__Aim of the exercise__
Print the listing below exactly, leaving nothing out.

__Source data__
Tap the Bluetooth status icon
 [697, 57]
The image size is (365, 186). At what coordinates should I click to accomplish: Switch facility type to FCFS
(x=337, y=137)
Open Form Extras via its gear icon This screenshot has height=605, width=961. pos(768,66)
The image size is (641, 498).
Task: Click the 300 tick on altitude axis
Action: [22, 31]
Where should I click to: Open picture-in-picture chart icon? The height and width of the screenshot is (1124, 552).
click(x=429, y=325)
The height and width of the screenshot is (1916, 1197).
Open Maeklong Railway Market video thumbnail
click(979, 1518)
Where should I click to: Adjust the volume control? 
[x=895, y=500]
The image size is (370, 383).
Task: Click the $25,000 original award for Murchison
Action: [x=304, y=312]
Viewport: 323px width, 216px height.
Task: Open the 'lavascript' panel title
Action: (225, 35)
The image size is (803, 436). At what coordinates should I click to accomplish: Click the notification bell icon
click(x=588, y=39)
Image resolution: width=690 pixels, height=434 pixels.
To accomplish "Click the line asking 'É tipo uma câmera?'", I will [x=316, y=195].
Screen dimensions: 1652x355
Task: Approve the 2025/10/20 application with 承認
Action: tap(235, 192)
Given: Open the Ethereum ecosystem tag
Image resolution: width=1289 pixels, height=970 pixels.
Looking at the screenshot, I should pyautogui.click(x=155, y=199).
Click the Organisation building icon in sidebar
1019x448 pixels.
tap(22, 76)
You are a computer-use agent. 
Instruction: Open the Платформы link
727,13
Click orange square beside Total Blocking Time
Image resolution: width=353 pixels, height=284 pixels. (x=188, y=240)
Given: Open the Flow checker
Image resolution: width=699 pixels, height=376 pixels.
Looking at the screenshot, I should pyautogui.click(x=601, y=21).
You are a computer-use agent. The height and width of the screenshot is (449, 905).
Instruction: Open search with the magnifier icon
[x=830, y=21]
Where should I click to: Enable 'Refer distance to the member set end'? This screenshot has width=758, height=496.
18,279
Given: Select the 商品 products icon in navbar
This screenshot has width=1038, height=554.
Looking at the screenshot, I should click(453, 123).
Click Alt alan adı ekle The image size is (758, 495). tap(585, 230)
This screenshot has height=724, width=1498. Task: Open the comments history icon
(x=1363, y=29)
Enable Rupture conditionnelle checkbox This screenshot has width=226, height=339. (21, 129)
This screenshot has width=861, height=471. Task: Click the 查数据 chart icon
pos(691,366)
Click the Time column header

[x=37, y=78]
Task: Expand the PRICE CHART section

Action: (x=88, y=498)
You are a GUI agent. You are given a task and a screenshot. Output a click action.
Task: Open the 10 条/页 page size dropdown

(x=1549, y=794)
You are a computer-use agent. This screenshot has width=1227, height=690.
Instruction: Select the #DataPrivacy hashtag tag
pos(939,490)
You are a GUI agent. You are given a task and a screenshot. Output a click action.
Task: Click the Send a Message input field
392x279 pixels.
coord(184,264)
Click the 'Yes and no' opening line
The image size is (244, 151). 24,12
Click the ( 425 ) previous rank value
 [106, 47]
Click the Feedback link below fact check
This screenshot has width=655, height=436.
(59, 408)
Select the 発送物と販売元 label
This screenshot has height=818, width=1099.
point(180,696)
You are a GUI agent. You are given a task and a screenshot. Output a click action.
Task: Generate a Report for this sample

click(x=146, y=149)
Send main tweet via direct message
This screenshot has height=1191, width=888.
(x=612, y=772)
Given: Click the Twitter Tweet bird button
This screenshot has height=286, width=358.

__Exercise solution__
Tap the Bluetooth status icon
 [697, 57]
The image size is (365, 186). At what coordinates should I click to accomplish: Switch facility type to FCFS
(x=337, y=137)
Open Form Extras via its gear icon This screenshot has height=605, width=961. pos(768,66)
The image size is (641, 498).
Task: Click the 300 tick on altitude axis
Action: [22, 31]
Where should I click to: Open picture-in-picture chart icon? The height and width of the screenshot is (1124, 552).
click(x=429, y=325)
The height and width of the screenshot is (1916, 1197).
Open Maeklong Railway Market video thumbnail
click(979, 1518)
Where should I click to: Adjust the volume control? 
[x=895, y=500]
The image size is (370, 383).
Task: Click the $25,000 original award for Murchison
Action: [x=304, y=312]
Viewport: 323px width, 216px height.
Task: Open the 'lavascript' panel title
Action: (225, 35)
The image size is (803, 436). At what coordinates should I click to accomplish: Click the notification bell icon
click(x=588, y=39)
Image resolution: width=690 pixels, height=434 pixels.
To accomplish "Click the line asking 'É tipo uma câmera?'", I will [x=316, y=195].
Screen dimensions: 1652x355
Task: Approve the 2025/10/20 application with 承認
Action: tap(235, 192)
Given: Open the Ethereum ecosystem tag
Image resolution: width=1289 pixels, height=970 pixels.
Looking at the screenshot, I should pyautogui.click(x=155, y=199).
Click the Organisation building icon in sidebar
1019x448 pixels.
tap(22, 76)
You are a computer-use agent. 
Instruction: Open the Платформы link
727,13
Click orange square beside Total Blocking Time
Image resolution: width=353 pixels, height=284 pixels. (x=188, y=240)
Given: Open the Flow checker
Image resolution: width=699 pixels, height=376 pixels.
Looking at the screenshot, I should pyautogui.click(x=601, y=21).
You are a computer-use agent. The height and width of the screenshot is (449, 905).
Instruction: Open search with the magnifier icon
[x=830, y=21]
Where should I click to: Enable 'Refer distance to the member set end'? This screenshot has width=758, height=496.
18,279
Given: Select the 商品 products icon in navbar
This screenshot has width=1038, height=554.
Looking at the screenshot, I should click(453, 123).
Click Alt alan adı ekle The image size is (758, 495). tap(585, 230)
This screenshot has height=724, width=1498. Task: Open the comments history icon
(x=1363, y=29)
Enable Rupture conditionnelle checkbox This screenshot has width=226, height=339. (21, 129)
This screenshot has width=861, height=471. Task: Click the 查数据 chart icon
pos(691,366)
Click the Time column header

[x=37, y=78]
Task: Expand the PRICE CHART section

Action: (x=88, y=498)
You are a GUI agent. You are given a task and a screenshot. Output a click action.
Task: Open the 10 条/页 page size dropdown

(x=1549, y=794)
You are a computer-use agent. This screenshot has width=1227, height=690.
Instruction: Select the #DataPrivacy hashtag tag
pos(939,490)
You are a GUI agent. You are given a task and a screenshot. Output a click action.
Task: Click the Send a Message input field
392x279 pixels.
coord(184,264)
Click the 'Yes and no' opening line
The image size is (244, 151). 24,12
Click the ( 425 ) previous rank value
 [106, 47]
Click the Feedback link below fact check
This screenshot has width=655, height=436.
(59, 408)
Select the 発送物と販売元 label
This screenshot has height=818, width=1099.
point(180,696)
You are a GUI agent. You are given a task and a screenshot. Output a click action.
Task: Generate a Report for this sample

click(x=146, y=149)
Send main tweet via direct message
This screenshot has height=1191, width=888.
(x=612, y=772)
Given: Click the Twitter Tweet bird button
This screenshot has height=286, width=358.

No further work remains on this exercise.